Bilingual Poetry Reading at the Royal Brompton Hospital

A bilingual poetry reading took place on November 6th in the main reception area of the Royal Brompton Hospital in South Kensington, London. The event was organised jointly with Victoria Hume of RB&H Arts and was opened by Dr Mark Rigby, one of the hospital staff. Then a large, appreciative and lively audience, mainly composed of hospital staff, heard poems read in Arabic, Hindi, Persian, Punjabi, Somali and Turkish.

Poets taking part included Debjani Chatterjee MBE, Mevlut Ceylan, Shadab Vajdi, Amarjit Chandan and Abdullahi Bootaan Hasan. Amjad Taha read a poem by Mourid Barghouti and an excerpt from a poem by Mahmoud Darwish, both Palestinian poets.

Each short poem was followed by its English version, read in several cases by hospital staff. Chris Meade and Stephen Watts also read. Chris Meade, ex-Director of the Poetry Society and of the Booktrust, is presently Director of if:book, a small think and do tank which he has founded. if:book seeks to explore the future of the book in the digital age and the potential of new media for readers and writers. Stephen Watts is a poet, editor and translator.

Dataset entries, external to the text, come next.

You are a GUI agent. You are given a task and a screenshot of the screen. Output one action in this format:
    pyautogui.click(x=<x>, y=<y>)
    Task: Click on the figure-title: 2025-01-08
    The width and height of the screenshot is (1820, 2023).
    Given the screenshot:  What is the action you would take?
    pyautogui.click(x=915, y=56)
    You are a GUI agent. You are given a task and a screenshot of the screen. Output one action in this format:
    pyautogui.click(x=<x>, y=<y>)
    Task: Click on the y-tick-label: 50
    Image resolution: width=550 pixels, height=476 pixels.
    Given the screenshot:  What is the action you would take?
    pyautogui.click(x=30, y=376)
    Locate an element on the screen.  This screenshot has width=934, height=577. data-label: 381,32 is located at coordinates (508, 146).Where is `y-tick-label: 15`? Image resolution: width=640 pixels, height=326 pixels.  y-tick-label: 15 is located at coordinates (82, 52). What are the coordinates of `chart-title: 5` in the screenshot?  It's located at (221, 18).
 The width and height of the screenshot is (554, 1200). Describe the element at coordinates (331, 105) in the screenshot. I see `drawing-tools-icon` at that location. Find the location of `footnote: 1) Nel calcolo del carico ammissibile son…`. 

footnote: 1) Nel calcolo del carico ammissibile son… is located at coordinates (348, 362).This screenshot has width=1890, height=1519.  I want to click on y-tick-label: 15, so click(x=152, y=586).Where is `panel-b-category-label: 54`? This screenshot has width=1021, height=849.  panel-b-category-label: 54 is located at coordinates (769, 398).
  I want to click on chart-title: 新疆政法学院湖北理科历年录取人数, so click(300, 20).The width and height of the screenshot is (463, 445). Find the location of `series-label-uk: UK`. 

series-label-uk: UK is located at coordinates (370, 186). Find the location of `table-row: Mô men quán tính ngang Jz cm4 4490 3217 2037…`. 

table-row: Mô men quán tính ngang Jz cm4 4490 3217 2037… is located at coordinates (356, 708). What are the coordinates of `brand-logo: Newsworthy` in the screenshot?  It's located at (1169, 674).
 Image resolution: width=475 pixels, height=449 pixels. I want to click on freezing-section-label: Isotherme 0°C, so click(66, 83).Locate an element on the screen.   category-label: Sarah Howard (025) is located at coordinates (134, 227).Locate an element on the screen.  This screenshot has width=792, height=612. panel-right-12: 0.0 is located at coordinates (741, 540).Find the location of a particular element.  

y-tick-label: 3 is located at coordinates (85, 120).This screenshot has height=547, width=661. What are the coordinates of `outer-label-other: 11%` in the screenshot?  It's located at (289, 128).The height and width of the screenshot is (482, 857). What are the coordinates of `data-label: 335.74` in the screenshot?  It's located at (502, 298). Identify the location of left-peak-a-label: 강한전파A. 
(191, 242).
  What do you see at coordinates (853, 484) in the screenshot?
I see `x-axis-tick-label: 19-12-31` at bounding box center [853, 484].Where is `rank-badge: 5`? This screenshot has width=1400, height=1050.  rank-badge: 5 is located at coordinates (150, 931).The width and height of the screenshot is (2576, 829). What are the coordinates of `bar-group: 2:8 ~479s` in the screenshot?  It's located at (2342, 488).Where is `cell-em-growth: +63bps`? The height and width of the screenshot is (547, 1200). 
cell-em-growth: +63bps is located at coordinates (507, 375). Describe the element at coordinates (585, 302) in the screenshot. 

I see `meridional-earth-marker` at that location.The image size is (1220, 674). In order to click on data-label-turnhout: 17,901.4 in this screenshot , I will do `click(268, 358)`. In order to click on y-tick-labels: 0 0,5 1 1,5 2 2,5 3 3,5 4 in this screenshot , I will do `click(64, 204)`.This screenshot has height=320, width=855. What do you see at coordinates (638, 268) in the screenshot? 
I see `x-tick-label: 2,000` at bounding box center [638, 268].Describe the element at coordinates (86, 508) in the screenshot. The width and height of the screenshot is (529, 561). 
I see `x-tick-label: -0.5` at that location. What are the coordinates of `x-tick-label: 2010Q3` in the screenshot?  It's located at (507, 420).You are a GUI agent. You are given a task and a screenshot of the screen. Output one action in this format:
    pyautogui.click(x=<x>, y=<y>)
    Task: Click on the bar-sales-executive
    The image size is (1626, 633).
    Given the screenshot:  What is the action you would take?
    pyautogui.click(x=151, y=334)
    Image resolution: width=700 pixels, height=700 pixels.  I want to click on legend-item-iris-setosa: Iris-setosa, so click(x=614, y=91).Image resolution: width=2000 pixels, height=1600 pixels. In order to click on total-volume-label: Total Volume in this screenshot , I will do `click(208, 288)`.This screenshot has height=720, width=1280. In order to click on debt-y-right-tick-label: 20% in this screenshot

Chris read the English of Amarjit’s poem, Stephen the English original of Mevlut’s poem.

Dr Martin Orwin, who teaches at SOAS, read his own translation of Bootaan’s Somali poem.

There were readings of poems by hospital staff and by children patients of the hospital, inspiringly supported by Phillip Wells and colleagues from the Chelsea Children’s Hospital School; and good music was played by Les Boum !

The evening also launched a “calligraphy mural” of some of the poems, designed by Michelle Johnson. The mural has been put up in the hospital’s Bronchoscopy unit, on a wall which faces patients as they recover consciousness after their operations.

The project “Poems for” is managed by “Hyphen-21,” a small charity concerned with naming and strengthening the links that make community (see www.hyphen-21.org). After the reading, the charity held its AGM in the hospital’s staff canteen. There the following Trustees were re-instated in their positions : Mevlut Ceylan, Caite Doyle, David Morris, Pat Pegg-Jones, Graham Thorp, Jane Thorp and Mary Young.

Chris Meade and Debjani Chatterjee were voted in as Joint-Chairs of the charity.

Mary Young was thanked for paying for recent legal services which had proved necessary and appear so far to have been successful. It has been agreed that an action for libel and harassment will be taken out if necessary.

The theologian Martin Buber’s notion of “I-Thou” was considered – and led to the thought that good poetry is a concentrated enactment of community, vitalising connection between person and person, self and other. It was said as well that poetry will always be a voice from the margins.

The AGM ended with a joint-reading of the traditional Navajo chant – “In Beauty May I Walk.”